CIOs Reveal Top Priorities and Challenges for 2014

A TechAmerica survey finds that 87 percent of CIOs have increased funding in one of their biggest problem areas.

If you ask federal CIOs about their top challenge and priority, you’ll likely hear the same answer: cybersecurity.

For most CIOs, cybersecurity programs and investments surpass other priority areas, such as modernization and innovation or cloud computing and mobility, according to this year’s TechAmerica Federal CIO and CISO Survey. Cybersecurity is also a top challenge, and the survey highlights those pain points:

• Integrating security into the entire systems development life cycle so that issues are addressed upfront and during development, not merely after the fact

• Improving how security is integrated into operations

• Having the appropriate resources, given transition from compliance to continuous monitoring

• Spending less time complying with regulations and completing assessments while devoting more energy to mitigating threats

• Having real-time continuous diagnostics and mitigation tools to facilitate business decision-making

The annual report released Thursday is based on responses from 59 professionals, including CIOs, chief information security officers, information resource management officials, oversight groups and congressional staff. Grant Thornton sponsored and led the survey, which was expanded this year to include CISOs.

Of those surveyed, 87 percent said that their organizations have increased spending on cybersecurity. The president’s fiscal 2015 budget proposal would provide $13 billion to improve cybersecurity and expand continuous diagnostic technologies to mitigate threats nationwide, according to the report.
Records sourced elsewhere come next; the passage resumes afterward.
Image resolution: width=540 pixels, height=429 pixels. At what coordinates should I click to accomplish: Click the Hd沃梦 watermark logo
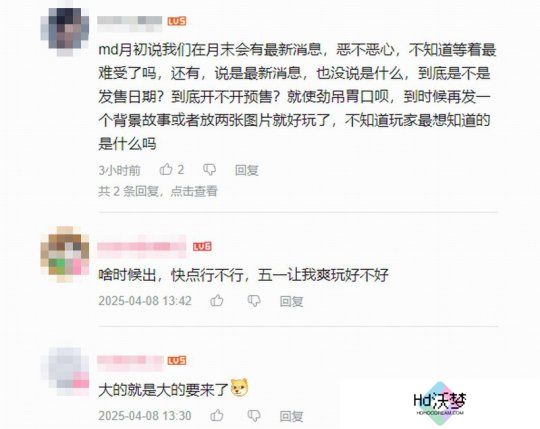pos(440,403)
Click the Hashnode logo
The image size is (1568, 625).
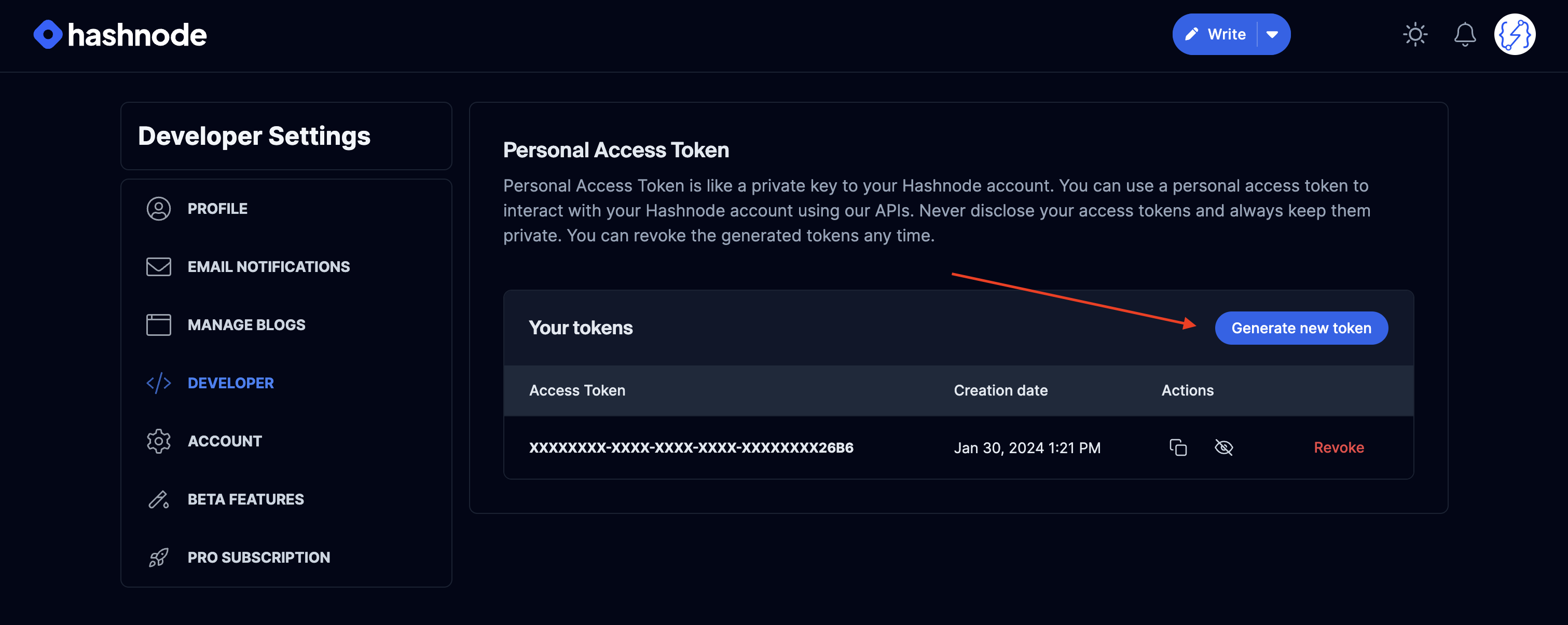(120, 35)
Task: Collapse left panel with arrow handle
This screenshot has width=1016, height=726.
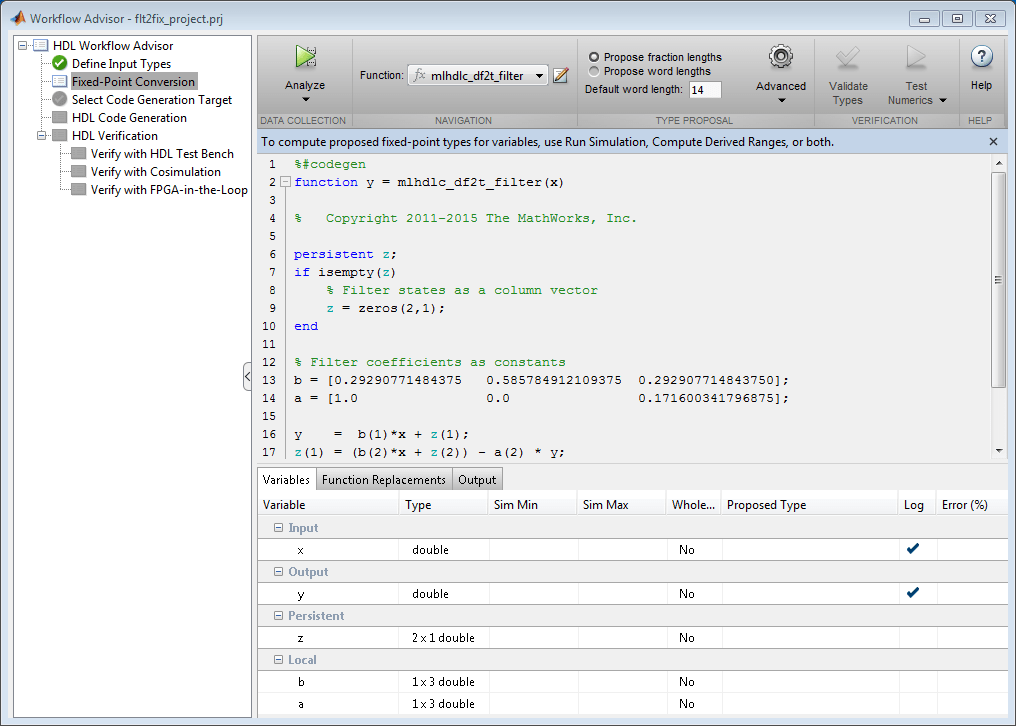Action: pyautogui.click(x=247, y=376)
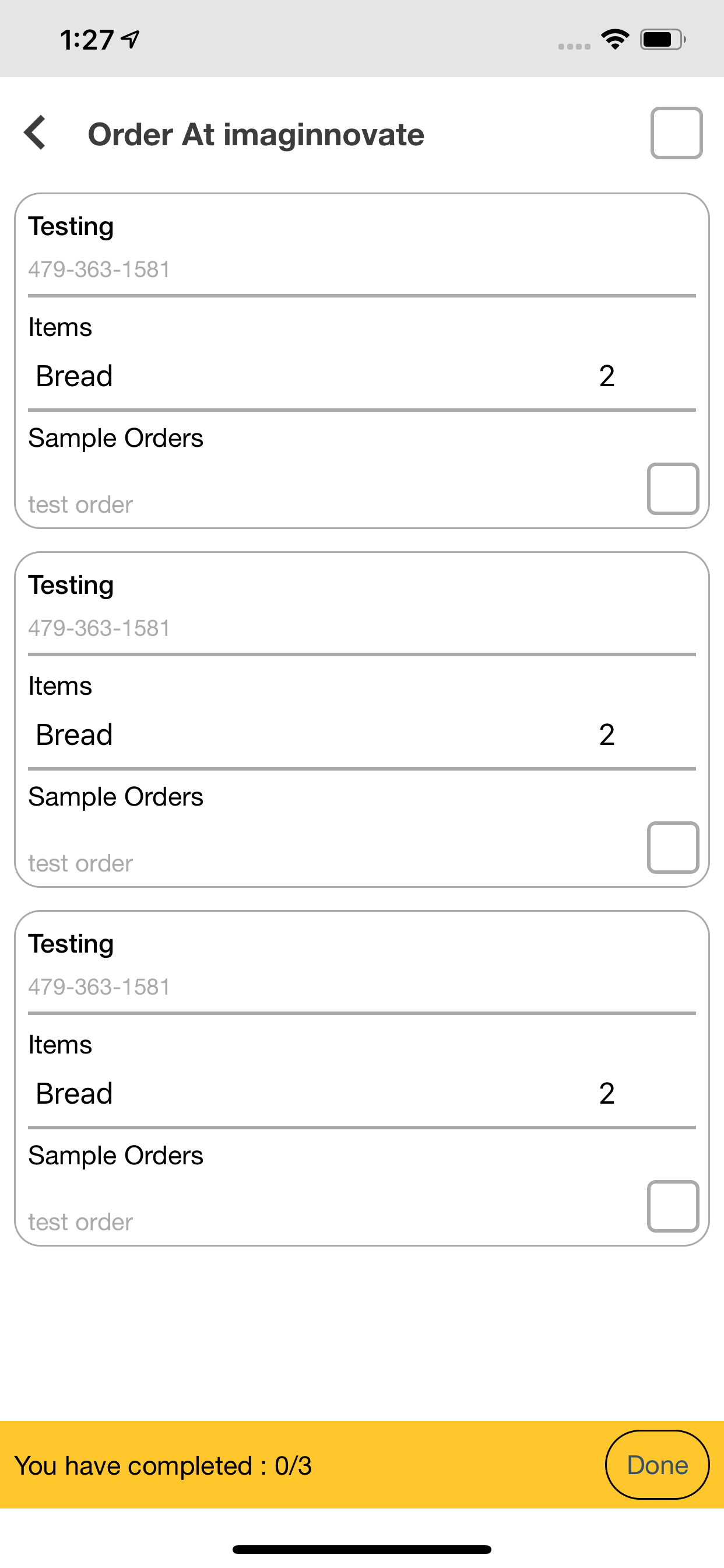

Last fiscal year, the federal government’s largest agencies reported spending more than $10 billion on information security activities to prevent malicious cyber activity; detect, analyze and mitigate intrusions; and shape the cybersecurity environment.

The last includes spending for workforce development, information security and assurance research and development and standards development and propagation, according to the 2013 Federal Information Security Management Act report to Congress. Overall, most of the government’s information security funding —about $4 billion— is dedicated to funding these areas.

It’s no surprise that agencies are investing heavily in these areas, considering the fact that many successful cyber threats start with employees clicking on malicious links and either knowingly or unknowingly engaging in risky cyber behavior that puts their agencies at risk.

CIOs say they plan to use the Department of Homeland Security’s $6 billion continuous monitoring contract vehicle to buy tools and services for detecting unauthorized hardware and software applications running on their networks, missing patches on their systems and IT assets are not properly configured.

The president’s budget proposal includes $143.5 million for DHS Continuous Diagnostics and Mitigation program. The goal is to conduct billions of automated security scans across civilian networks every 24 to 72 hours.

CIOs are anticipating the Big Data problem that will arise as they collect more security data. “The key will be to sift through this data and present actionable information to the right people at the right time,” according to the TechAmerica survey.